**Excerpted passage**.
"Water lapping at our door" is our reality: Palau president with thinly-veiled barb for Peter Dutton

Dechlan Brennan
Dechlan Brennan Published April 9, 2025 at 5.30pm (AWST)

The president of Palau has taken a swipe at Opposition leader Peter Dutton's past comments about climate change in the region, arguing that rising sea levels are not a "punchline" for the Pacific.

Appearing in Australia this week, President Sarangel Whipps Jr also urged the Coalition to back Labor's plan to co-host a UN climate conference on behalf of the Pacific, something Mr Dutton had previously called "madness".

Speaking at a renewable energy conference in Sydney on Wednesday, President Whipps said he had seen two-thirds of his tiny nation's archipelago disappear underwater during his lifetime. On climate change and the resulting rising sea levels, he said "'water lapping at our door' is not a metaphor or a punchline; It's our fear and reality".

The comment was seemingly a thinly veiled swipe at Mr Dutton, who in 2015, was caught on a hot mic making light of rising sea levels in the region.

"Time doesn't mean anything when you're about to have water lapping at your door," the then-immigration minister was caught saying alongside then-PM Tony Abbot.

Mr Dutton has since apologised for the remarks, arguing he had made a "mistake" amid a "light-hearted discussion" with colleagues in which he didn't mean to offend anyone.

Foreign Minister Penny Wong has claimed Pacific leaders frequently bring up the 2015 incident, and Labor has attempted to highlight the growing discontent of many nations in the region towards the former Coalition government.

President Whipps, who was re-elected in November, also called for bipartisan support to host the Cop31 climate summit late next year. Last week, Mr Dutton said the conference would cost "tens of billions of taxpayers' dollars" and said it was "not something we're supporting".

"I saw Anthony Albanese catching up with an elderly lady and I hope he told her, she is struggling with the cost-of-living prices under Labor but the government is planning to spend tens of billions of taxpayer dollars on hosting a COP process that will not bring down power prices and will sign a Labor government up to giving tens or hundreds of millions of dollars out to third party countries," the Opposition leader said.

A Lowy Institute survey found a majority of Australians say, "global warming is a serious and pressing problem" about which "we should begin taking steps now, even if this involves significant costs".

The financial aspect pushed by Mr Dutton was sharply rejected by Energy Minister Chris Bowen, and President Whipps told Guardian Australia "maybe they need to retool the math," and should look on the financial outlay as an investment.

**Aim 1**.
Please reproduce the Palau article starting at "Appearing in Australia" and ending at "then-PM Tony Abbot.".
**Aim 2**.
For each statement, say yes or no to whether the Palau article supports it, and quote the words that decide it: (a) President Whipps spoke at a renewable energy conference in Sydney on Wednesday. (b) Mr Dutton made the 2015 hot mic remark while serving as foreign minister. (c) President Whipps was re-elected in November.
The records come from a separate source unrelated to the Palau article.

**Stored records**.
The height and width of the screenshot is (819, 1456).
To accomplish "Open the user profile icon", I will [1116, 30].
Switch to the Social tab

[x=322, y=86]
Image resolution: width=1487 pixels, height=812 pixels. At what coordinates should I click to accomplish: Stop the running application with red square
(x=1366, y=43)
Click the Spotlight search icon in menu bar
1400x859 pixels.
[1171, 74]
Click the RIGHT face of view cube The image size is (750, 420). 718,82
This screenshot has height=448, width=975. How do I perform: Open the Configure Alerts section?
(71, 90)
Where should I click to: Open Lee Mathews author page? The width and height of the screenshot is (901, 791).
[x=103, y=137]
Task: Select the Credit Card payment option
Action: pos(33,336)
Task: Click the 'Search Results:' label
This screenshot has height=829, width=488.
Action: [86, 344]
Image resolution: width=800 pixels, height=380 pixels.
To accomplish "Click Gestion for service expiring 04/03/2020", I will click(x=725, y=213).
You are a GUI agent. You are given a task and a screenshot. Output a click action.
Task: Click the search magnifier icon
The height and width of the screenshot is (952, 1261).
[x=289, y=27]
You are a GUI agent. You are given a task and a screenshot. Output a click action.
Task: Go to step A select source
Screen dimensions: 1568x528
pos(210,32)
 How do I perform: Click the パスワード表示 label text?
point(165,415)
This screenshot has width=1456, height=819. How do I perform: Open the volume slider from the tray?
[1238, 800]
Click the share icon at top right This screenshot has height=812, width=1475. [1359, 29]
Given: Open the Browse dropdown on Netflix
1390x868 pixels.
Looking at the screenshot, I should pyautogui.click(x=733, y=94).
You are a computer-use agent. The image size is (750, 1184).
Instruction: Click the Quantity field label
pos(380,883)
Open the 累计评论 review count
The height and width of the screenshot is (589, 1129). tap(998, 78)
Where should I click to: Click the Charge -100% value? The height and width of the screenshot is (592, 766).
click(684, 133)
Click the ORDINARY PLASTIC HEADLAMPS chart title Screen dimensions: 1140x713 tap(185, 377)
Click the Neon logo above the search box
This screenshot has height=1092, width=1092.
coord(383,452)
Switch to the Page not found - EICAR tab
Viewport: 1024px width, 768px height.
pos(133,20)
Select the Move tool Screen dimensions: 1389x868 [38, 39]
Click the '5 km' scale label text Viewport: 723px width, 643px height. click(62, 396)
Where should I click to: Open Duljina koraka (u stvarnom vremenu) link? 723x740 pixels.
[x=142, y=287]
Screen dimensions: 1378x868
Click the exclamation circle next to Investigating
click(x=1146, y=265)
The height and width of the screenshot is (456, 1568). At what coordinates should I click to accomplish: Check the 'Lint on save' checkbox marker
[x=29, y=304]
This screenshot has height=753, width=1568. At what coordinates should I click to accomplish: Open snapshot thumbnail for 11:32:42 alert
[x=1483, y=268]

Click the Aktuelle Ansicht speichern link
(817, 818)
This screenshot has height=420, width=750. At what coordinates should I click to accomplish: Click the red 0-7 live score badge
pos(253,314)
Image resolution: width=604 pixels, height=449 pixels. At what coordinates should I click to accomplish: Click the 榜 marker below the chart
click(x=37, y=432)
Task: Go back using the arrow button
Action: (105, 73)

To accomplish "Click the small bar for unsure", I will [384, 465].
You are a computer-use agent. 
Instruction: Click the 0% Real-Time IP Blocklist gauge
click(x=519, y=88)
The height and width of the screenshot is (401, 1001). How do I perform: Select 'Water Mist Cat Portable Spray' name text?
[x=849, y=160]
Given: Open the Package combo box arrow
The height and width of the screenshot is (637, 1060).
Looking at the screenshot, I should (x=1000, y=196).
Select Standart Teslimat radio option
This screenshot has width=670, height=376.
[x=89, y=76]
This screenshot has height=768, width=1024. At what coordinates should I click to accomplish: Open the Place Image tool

**Correct response 1**.
Appearing in Australia this week, President Sarangel Whipps Jr also urged the Coalition to back Labor's plan to co-host a UN climate conference on behalf of the Pacific, something Mr Dutton had previously called "madness".

Speaking at a renewable energy conference in Sydney on Wednesday, President Whipps said he had seen two-thirds of his tiny nation's archipelago disappear underwater during his lifetime. On climate change and the resulting rising sea levels, he said "'water lapping at our door' is not a metaphor or a punchline; It's our fear and reality".

The comment was seemingly a thinly veiled swipe at Mr Dutton, who in 2015, was caught on a hot mic making light of rising sea levels in the region.

"Time doesn't mean anything when you're about to have water lapping at your door," the then-immigration minister was caught saying alongside then-PM Tony Abbot.

**Correct response 2**.
(a) Yes: "Speaking at a renewable energy conference in Sydney on Wednesday, President Whipps said"
(b) No: "the then-immigration minister was caught saying"
(c) Yes: "President Whipps, who was re-elected in November"